Nadiye teyze yeşil gözlü, buğday tenli, çok güzel bir kadındı. Vakfıkebirliydiler. Eş dolayısyla Maçka’daydılar. Eşi karayollarında çalışıyordu. 

Nadiye teyzenin üçüncü çocuğu doğdu. Annemle birlikte göz aydınlığına gittim. İlkokul birinci sınıfta okuyordum. Ekim, Kasım aylarıydı.

Nadiye teyze, iki aylık olan bebeği kucağıma verdi. Annem, itiraz etse de Nadiye teyze, kendine has öz şivesiyle; “olur mu, Nedime abla, bir şey olmaz.  Fatma, O’nu düşürmez. Birazcık sevsin alırım bebeği  kucağından.” 

Nadiye teyzenin sözleri bana cesaret verdi. Bebeği kucağıma alır almaz. Hoplatmak istedim. Havaya atıp tutacaktım. Nasıl olduysa bebek benim kollarıma gelmeden Nadiye teyzenin kollarında kaldı. 

Ben bebeği okadar havaya attım ki, annem korkusundan bağırdı. Nadiye teyzede bebeği havada tuttu. 

Annem bana, kaşlarını çatıp öyle baktı ki, Nadiye teyze, hemen araya girdi. “olur böyle şey Nedime abla, kıza bir şey söyleme. Bak o da, korktu.” 

Gözüm hep bebekteydi. Tekrar kucağıma nasıl alırım diye düşünüyordum. Annem  beni o kadar iyi tanıyordu ki, bebeği bir daha alamayacağımı söyledi. Oysa ben bir şey söylememiştim. Annem, gözlerimden anlamış olacak ki, bebeği almamı yasakladı.

Nadiye teyze hiçbir şey olmamış gibi çay ve pasta hazırladı. Bebeği de, oturduğum divana yatırarak; “kucağına almadan bebeği sev” dedi. 
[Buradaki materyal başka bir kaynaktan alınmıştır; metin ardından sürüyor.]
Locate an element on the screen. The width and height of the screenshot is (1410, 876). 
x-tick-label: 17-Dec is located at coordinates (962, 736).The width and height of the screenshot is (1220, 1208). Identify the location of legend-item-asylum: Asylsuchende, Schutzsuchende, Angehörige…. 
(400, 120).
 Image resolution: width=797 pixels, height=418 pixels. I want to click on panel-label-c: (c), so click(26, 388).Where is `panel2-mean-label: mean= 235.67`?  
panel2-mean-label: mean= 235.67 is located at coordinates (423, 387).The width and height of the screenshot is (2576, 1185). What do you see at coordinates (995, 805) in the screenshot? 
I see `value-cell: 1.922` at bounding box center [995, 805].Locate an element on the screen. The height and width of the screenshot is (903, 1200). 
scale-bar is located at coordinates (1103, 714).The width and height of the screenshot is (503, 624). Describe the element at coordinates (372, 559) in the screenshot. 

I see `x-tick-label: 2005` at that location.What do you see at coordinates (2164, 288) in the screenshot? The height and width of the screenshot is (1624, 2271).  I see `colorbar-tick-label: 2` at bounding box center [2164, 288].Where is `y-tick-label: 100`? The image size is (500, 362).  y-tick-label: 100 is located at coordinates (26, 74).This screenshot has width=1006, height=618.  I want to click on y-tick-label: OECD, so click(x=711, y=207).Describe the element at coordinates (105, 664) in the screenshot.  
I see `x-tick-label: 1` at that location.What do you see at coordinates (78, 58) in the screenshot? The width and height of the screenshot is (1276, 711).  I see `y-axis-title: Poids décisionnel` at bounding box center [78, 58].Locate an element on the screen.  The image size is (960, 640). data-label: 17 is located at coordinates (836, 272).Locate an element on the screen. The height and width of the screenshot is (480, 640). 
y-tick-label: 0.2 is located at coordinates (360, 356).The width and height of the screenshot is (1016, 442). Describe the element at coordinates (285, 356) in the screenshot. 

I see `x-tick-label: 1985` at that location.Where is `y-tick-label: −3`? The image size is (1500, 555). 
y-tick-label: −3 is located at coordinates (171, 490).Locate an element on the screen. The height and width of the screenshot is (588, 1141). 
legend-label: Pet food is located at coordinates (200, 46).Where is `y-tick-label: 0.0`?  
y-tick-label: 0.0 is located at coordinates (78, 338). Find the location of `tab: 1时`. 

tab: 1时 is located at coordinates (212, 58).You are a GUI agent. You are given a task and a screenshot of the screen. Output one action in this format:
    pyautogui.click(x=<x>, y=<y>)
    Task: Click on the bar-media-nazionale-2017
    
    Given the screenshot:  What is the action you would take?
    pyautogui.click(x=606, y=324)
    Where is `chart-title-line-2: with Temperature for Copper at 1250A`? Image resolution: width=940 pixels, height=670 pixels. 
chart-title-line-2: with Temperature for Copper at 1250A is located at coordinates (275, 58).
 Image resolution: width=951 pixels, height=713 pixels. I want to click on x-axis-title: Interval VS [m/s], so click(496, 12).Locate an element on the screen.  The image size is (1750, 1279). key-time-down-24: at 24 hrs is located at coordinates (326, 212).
Annem itiraz edecek oldu ancak Nadiye teyze, “Nedime abla biz çayımızı içelim. Fatma’ya söyledİm bebeği yattığı yerde sevecek.”

                        O günden sonra hiçbir bebeği kucağıma alıp, havaya atıp, tutmaya çalışmadım. Altı yaşında aldığım tecrübe bana bir ömür yetti.